An Oldie but a Goodie
Screen resolutions and the Fold!
Where did ‘above the fold’ come from?
The term first came into play during the printing era, where the upper half of the front page of a newspaper or tabloid was where an important news story or photograph was, and is still. often located.
Papers are often displayed to customers folded so that only the top half of the front page is visible, and therefore this is considered to be the most important section of the newspaper for customer engagement and to express the most important story of the day.
But does this practice on paper, translate to the web?

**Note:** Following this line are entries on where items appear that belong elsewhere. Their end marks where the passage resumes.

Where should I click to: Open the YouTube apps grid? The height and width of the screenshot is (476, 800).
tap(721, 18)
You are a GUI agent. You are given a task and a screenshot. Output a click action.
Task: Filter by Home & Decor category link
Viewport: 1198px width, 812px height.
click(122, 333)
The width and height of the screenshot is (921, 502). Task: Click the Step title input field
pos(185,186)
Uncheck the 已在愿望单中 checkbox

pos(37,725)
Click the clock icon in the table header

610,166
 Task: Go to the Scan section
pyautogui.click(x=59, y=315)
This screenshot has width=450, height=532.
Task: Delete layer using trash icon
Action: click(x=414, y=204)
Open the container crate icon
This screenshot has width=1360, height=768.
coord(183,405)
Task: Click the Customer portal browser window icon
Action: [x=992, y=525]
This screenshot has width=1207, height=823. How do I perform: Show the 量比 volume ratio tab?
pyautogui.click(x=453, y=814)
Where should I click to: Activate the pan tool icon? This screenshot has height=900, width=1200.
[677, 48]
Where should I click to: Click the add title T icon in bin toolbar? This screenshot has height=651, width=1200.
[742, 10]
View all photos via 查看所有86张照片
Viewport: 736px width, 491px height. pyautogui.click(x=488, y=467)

Above the fold on websites
Similar to a folded newspaper, above the fold on a website refers to the portion of the webpage that is visible without scrolling. However, as screen sizes vary (there are over 3000 different screen resolutions / devices / settings to cater for in today’s world of laptops, phones, tablets and browsers), there is no set definition for the number of pixels that define the fold. This is because different screen resolutions will show different portions of the website without scrolling. Further complicating matters, many websites adjust their layout based on the size of the browser window, such that the fold is not a static feature of the page.
But does this really matter?
We don’t think so, and here’s why…
When you are creating a website, or any software application for that matter, it is all about how you design it. And we really do mean, design it.
If you know and understand how your users are potentially going to use your website (everyone does things a little differently so we go on statistics and averages), and how you want them to use your website, you can design for both purposes. Increasing engagement and increasing the chances that the fold just won’t matter to them.
Now are we saying that the ‘fold’ is irrelevant and shouldn’t be factored in at all? Absolutely not.
If you don’t grab / entice / enthral your visitor as soon as they load your website, no matter what device they are on, then they won’t bother scrolling down to view the rest. So it is important. However, by designing your website in a way that makes a user scroll almost automatically and without thought? Then you have pretty much done the best job you can at making the fold disappear and become unimportant.
Take facebook for example – go on… Load it now.
What’s the first thing that you do? Look at the pictures / stories and scroll? Did you do it without even thinking about it?
Well that’s good design – it’s about user engagement and making you want to scroll down the page, to the point where it’s done almost unconsciously.
If you can design a website or piece of software that is intuitive and engaging, then the fold can be used as a tool to layout your content in the best way possible, to really draw your users in, so that they are focusing more on what you want them to focus on, than anything else.